Dataset items
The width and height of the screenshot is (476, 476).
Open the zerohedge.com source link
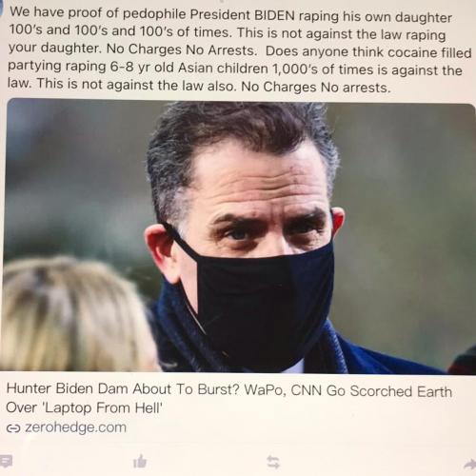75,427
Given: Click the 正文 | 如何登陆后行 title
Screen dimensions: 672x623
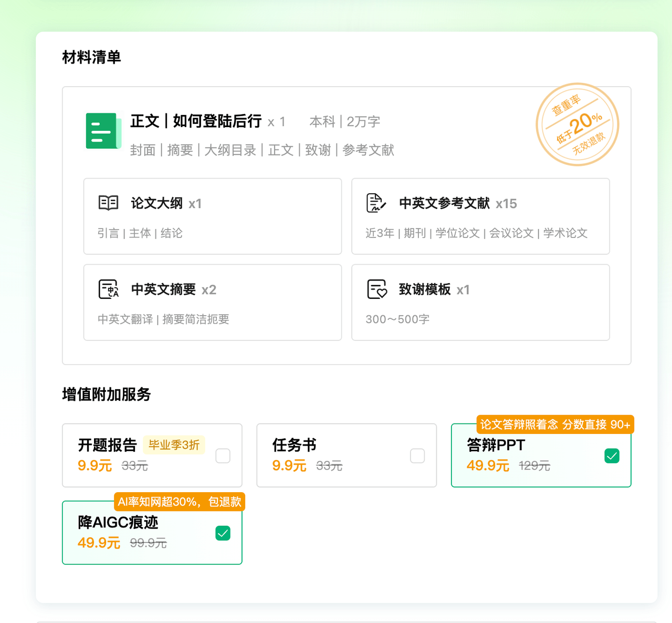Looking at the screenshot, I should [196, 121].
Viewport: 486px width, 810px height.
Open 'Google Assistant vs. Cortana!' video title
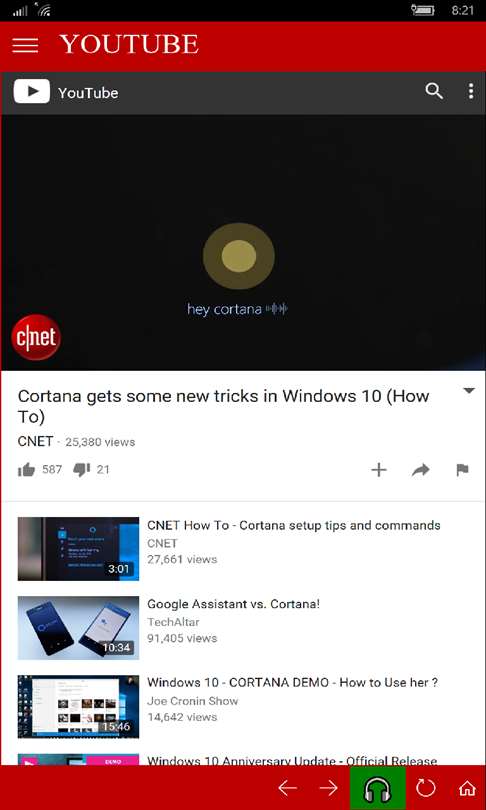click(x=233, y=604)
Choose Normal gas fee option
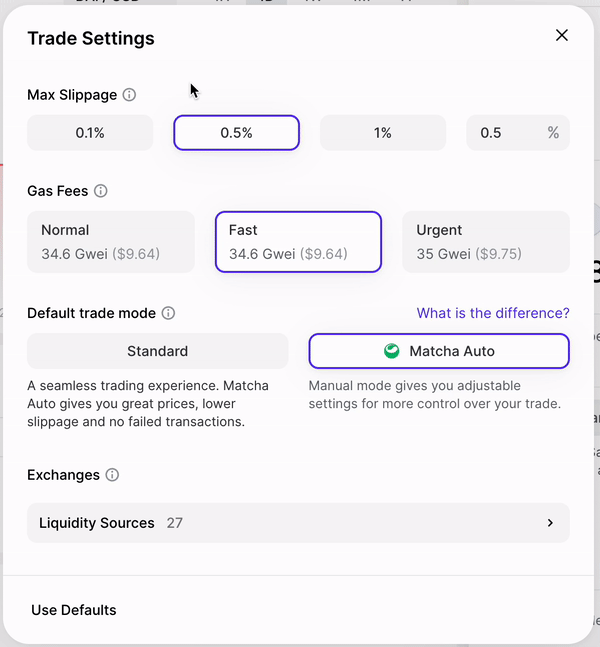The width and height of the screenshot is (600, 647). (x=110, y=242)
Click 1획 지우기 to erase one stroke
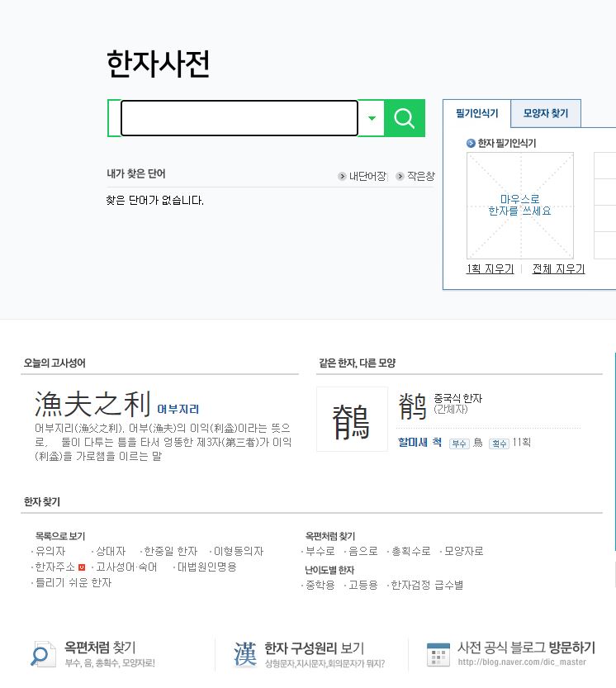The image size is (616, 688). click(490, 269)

◆ What you should do: Your answer must consist only of the lines from the one containing "Viewport: 486px width, 810px height." through the end of the entries, restated word for word, with no pictures.

◆ Reply:
Viewport: 486px width, 810px height.
Open 'Google Assistant vs. Cortana!' video title
click(x=233, y=604)
Choose Normal gas fee option
The width and height of the screenshot is (600, 647). (x=110, y=242)
Click 1획 지우기 to erase one stroke
The image size is (616, 688). click(490, 269)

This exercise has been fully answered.